We previously outlined the ensuing procedural history of this case as
follows:
On September 30, 2013, Appellant was charged via criminal
information with possession of a firearm by a prohibited person,2
possession with intent to deliver a controlled substance
[(“PWID”)],3 possession of drug paraphernalia,4 false
identification to law enforcement,5 two counts of failure to keep
a dog properly confined,6 failure to obtain a dog license,7
harboring a dangerous dog,8 and failure to have a dog
vaccinated against rabies.9 On November 22, 2013, Appellant
pled guilty to possession of a firearm by a prohibited person and
[PWID]. The remaining charges were withdrawn.
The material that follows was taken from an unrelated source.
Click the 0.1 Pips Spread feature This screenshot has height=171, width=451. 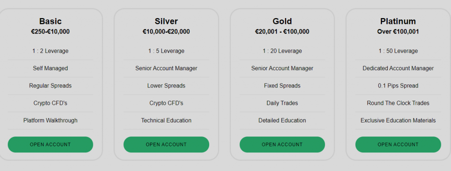click(398, 86)
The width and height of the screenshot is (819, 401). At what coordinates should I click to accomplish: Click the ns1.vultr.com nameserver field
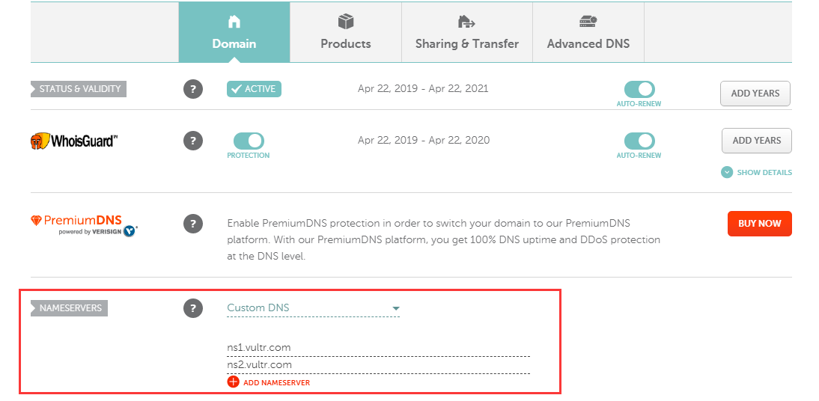coord(379,347)
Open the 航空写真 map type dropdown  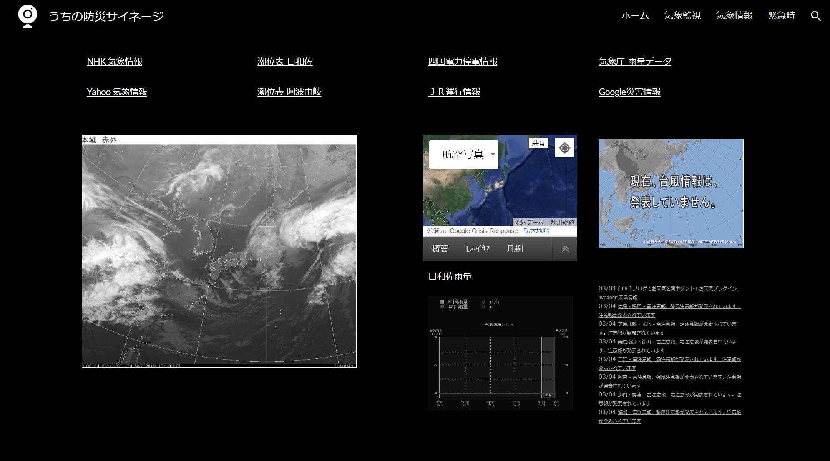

On January
24, 2014, Appellant was sentenced to an aggregate term of 5 to
10 years’ imprisonment.[10]
2
18 Pa.C.S.A. § 6105(a)(1).
3
35 P.S. § 780-113(a)(30).
4
35 P.S. § 780-113(a)(32).
5
18 Pa.C.S.A. § 4914(a).
6
3 P.S. § 459-305(a)(1).
7
3 P.S. § 459-201(a).
8
3 P.S. § 459-502-A(a)(1)(i).
9
3 P.S. § 455.8(a).
10
The trial court sentenced Appellant to five to ten years’ incarceration for
possession of a firearm by a prohibited person and a concurrent term of two
to ten years’ incarceration for PWID.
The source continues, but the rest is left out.